Interleukin-7 (IL-7) is required for T cell development in mice and humans and is produced by stromal tissues rather than activated lymphocytes. Under normal conditions, IL-7 is a limiting resource for T cells, but it accumulates during lymphopenic conditions. IL-7 signals through a heterodimeric receptor consisting of the IL-7 receptor α-chain (IL-7Rα) and the common cytokine receptor γ-chain (γc). IL-7 is not required for human B cell development in fetal life, but it affects early B cell progenitors and contributes to B cell development under normal conditions. IL-7 has also been recently demonstrated to regulate lymphoid tissue inducer (LTi) cells, which induce the development of secondary lymphoid organs and can induce tertiary lymphoid tissue postnatally in settings of chronic inflammation. In animals, IL-7 therapy enhances the effectiveness of adoptive immunotherapy for cancer, enhances vaccine responses and enhances viral clearance in the setting of acute and chronic infections. In mature T cells, IL-7Rα is most highly expressed on recent thymic emigrants, maintained on naive T cells, downregulated upon T cell activation, and re-expressed on memory T cell subsets. As a result, treatment with recombinant human IL-7 (rhIL-7) preferentially expands recent thymic emigrants and naive T cells, as well as central memory T cells, but largely spares senescent T cells and regulatory T cells. This results in increased repertoire diversity following rhIL-7 therapy in humans.
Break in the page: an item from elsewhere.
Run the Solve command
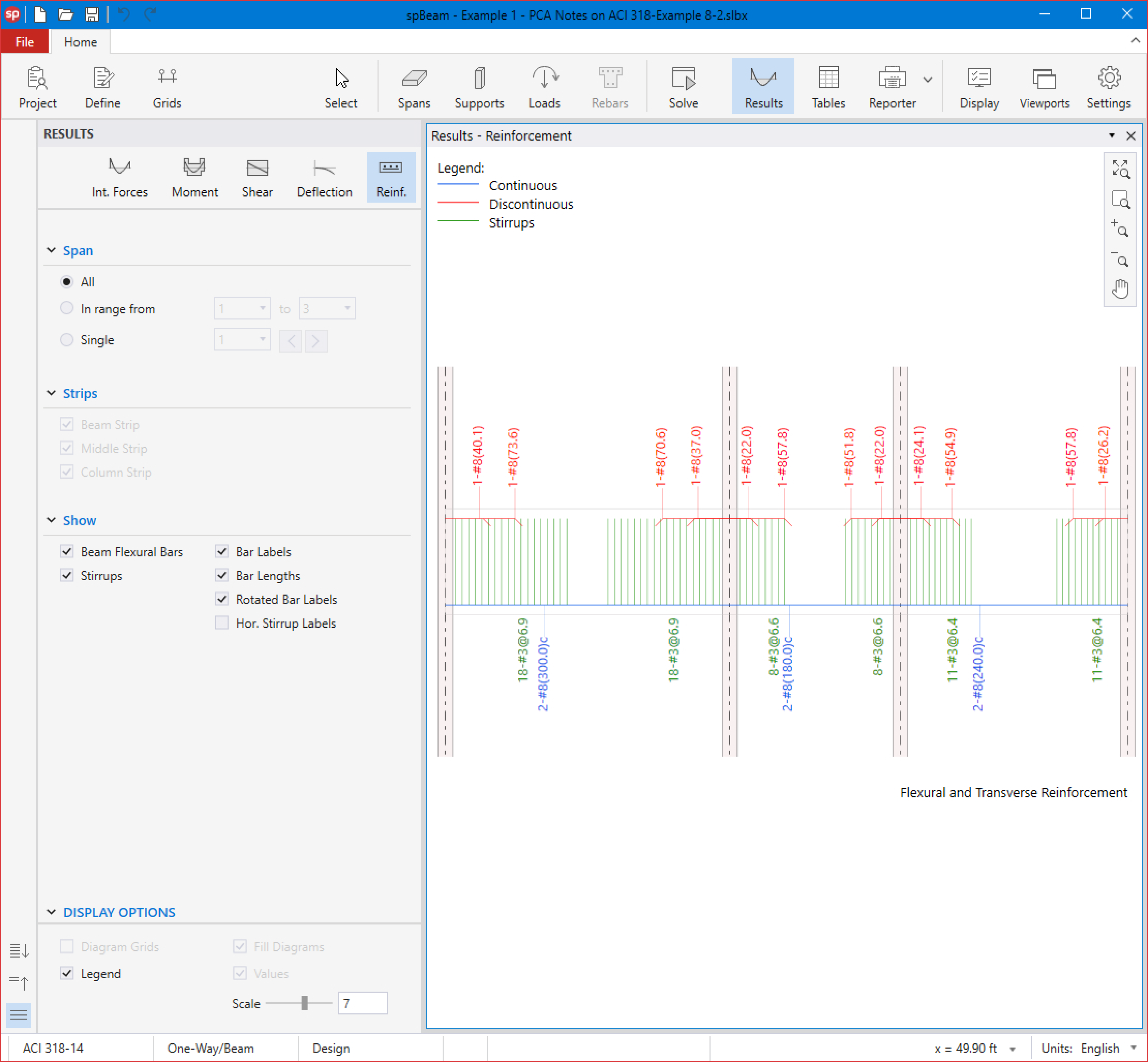pyautogui.click(x=683, y=87)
Clinical results with rhIL-7 thus far have shown it to be well tolerated with dose-dependent increases in T cell numbers that persist long after the cytokine is cleared. Based on the pharmacological and biological properties demonstrated thus far, IL-7 is particularly well-suited as a therapy for conditions associated with lymphocyte immunodeficiency. Multiple trials are ongoing or planned in HIV infection, other chronic infections (including hepatitis B and C), cancer (including as an adjuvant to immune-based therapies), post-haematopoietic stem cell transplantation and ageing.